Assignment
Select, from the material below, each line with "blue" in it.

--- START ---

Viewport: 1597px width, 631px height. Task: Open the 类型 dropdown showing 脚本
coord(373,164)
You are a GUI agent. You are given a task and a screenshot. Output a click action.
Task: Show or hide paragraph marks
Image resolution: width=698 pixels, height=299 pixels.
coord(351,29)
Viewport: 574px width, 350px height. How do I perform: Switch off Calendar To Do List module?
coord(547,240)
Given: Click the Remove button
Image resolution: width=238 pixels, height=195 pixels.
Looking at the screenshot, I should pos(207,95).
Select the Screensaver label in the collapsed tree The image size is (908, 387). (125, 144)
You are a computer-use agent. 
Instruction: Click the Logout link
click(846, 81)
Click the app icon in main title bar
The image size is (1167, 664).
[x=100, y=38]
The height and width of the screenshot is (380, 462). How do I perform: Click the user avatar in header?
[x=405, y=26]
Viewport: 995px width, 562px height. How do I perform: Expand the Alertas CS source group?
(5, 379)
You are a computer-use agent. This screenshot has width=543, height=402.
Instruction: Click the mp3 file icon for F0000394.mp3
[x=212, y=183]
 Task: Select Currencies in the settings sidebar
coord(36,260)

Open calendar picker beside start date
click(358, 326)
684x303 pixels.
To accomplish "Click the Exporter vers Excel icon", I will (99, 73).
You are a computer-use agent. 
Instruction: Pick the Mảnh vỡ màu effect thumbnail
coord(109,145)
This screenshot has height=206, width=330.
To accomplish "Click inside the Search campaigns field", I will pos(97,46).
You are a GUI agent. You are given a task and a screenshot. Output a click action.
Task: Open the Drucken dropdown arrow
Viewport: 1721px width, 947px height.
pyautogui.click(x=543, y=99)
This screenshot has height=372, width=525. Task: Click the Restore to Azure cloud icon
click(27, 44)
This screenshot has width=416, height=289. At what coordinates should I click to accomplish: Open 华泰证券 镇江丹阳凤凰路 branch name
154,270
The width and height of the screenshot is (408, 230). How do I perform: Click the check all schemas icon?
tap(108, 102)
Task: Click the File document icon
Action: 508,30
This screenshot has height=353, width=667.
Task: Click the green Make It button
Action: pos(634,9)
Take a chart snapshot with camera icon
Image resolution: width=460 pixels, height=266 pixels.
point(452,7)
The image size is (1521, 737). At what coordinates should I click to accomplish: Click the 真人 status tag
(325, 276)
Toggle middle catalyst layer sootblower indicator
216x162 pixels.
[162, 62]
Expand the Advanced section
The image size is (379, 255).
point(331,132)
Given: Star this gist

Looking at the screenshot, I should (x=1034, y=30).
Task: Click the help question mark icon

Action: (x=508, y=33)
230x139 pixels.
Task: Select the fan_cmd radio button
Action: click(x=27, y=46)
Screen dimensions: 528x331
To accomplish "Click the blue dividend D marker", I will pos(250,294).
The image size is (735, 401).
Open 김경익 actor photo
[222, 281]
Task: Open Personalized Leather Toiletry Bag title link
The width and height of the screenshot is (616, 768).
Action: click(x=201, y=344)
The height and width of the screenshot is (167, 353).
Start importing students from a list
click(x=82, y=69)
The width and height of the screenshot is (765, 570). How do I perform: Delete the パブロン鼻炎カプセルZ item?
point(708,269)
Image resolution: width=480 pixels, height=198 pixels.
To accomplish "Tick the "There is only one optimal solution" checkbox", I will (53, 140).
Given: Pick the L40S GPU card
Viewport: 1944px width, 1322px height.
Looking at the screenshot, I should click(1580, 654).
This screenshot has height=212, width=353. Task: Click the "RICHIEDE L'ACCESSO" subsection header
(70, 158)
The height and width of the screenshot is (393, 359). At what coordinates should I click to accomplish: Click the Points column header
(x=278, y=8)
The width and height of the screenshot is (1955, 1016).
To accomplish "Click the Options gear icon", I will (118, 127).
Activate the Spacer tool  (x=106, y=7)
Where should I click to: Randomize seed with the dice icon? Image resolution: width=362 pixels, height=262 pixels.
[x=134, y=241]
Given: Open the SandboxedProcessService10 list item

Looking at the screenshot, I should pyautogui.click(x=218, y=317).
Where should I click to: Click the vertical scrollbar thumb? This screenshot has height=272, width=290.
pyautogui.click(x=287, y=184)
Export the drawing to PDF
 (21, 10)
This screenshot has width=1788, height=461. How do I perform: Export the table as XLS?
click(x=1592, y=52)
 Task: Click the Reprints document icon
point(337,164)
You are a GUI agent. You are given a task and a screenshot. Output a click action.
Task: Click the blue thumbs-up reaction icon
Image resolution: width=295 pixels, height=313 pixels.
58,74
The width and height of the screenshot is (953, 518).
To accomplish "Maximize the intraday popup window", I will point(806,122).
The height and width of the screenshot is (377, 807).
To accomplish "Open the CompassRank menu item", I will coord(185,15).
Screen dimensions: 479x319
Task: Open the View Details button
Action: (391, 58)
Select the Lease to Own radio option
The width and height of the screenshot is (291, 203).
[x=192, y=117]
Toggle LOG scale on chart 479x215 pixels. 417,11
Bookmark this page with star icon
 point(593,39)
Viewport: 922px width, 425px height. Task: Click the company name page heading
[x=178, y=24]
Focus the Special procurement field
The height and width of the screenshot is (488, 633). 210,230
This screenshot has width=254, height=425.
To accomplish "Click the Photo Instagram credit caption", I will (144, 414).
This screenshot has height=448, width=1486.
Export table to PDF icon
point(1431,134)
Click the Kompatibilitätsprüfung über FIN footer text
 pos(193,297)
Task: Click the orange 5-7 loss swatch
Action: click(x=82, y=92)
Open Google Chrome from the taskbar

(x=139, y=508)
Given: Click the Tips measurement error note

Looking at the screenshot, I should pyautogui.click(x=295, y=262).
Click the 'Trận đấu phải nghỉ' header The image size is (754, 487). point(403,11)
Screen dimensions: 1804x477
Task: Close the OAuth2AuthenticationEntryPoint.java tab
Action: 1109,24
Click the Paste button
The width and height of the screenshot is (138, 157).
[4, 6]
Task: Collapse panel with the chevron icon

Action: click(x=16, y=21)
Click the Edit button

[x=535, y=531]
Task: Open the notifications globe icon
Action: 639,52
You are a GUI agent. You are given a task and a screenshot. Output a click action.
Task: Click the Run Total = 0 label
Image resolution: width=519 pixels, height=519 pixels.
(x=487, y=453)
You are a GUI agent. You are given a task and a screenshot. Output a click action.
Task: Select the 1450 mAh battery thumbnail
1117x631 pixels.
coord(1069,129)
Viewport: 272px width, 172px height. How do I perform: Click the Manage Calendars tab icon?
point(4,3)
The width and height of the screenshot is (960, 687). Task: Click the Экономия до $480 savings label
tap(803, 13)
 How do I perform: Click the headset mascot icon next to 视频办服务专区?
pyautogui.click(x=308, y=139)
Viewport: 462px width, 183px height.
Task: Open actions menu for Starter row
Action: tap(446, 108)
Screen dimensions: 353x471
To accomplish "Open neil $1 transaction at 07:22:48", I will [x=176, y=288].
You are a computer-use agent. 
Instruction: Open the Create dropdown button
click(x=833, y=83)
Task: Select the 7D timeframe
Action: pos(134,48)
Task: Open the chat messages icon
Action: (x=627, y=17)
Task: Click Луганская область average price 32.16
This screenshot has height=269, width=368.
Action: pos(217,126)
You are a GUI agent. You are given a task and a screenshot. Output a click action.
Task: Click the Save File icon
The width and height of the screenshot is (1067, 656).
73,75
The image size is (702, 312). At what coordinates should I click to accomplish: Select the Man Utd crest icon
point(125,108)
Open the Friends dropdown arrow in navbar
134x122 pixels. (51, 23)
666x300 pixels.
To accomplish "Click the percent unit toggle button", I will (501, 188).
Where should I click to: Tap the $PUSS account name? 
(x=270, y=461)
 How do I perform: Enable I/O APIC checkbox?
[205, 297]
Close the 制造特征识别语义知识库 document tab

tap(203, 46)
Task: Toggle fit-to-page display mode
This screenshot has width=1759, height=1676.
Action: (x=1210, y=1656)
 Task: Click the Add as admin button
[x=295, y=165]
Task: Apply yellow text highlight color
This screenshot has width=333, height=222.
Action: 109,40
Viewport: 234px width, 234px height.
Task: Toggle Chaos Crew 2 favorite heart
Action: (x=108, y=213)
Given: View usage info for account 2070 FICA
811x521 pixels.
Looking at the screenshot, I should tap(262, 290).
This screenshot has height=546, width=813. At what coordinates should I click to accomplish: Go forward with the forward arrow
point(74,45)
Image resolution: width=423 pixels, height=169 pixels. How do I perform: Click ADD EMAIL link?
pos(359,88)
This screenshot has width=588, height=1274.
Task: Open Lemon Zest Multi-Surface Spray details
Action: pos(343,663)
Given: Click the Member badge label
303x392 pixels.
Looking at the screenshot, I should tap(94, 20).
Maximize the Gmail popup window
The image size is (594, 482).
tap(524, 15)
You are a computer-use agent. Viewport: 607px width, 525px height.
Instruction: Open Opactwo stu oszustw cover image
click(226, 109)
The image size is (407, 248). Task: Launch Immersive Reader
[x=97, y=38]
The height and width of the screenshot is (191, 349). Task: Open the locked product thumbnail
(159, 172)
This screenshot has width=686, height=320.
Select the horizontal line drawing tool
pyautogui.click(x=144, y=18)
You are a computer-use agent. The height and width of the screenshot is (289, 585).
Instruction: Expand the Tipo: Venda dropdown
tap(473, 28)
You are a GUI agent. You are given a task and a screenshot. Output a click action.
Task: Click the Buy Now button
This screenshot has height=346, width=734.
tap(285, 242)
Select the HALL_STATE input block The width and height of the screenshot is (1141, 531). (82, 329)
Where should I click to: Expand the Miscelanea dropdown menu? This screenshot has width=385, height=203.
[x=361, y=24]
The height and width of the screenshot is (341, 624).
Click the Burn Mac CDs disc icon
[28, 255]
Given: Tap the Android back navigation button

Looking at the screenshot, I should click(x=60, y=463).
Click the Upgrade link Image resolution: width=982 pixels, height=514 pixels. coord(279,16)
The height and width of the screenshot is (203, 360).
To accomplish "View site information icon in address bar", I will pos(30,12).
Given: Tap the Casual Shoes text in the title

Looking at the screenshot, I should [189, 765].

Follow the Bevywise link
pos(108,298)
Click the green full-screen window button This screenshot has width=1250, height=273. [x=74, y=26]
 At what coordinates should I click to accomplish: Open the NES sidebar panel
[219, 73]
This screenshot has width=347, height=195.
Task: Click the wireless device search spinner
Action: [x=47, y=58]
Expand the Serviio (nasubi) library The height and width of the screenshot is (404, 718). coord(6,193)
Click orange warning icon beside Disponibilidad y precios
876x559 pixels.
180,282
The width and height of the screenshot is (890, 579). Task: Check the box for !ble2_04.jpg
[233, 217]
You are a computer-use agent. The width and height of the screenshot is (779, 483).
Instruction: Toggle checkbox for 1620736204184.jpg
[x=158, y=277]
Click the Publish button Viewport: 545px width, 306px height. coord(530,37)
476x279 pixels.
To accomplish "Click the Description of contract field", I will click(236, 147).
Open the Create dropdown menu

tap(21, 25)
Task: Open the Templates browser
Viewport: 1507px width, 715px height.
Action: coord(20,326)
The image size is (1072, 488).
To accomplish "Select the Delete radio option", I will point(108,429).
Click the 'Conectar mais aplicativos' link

--- END ---

Result
To accomplish "Click the blue dividend D marker", I will pos(250,294).
Task: Click the blue thumbs-up reaction icon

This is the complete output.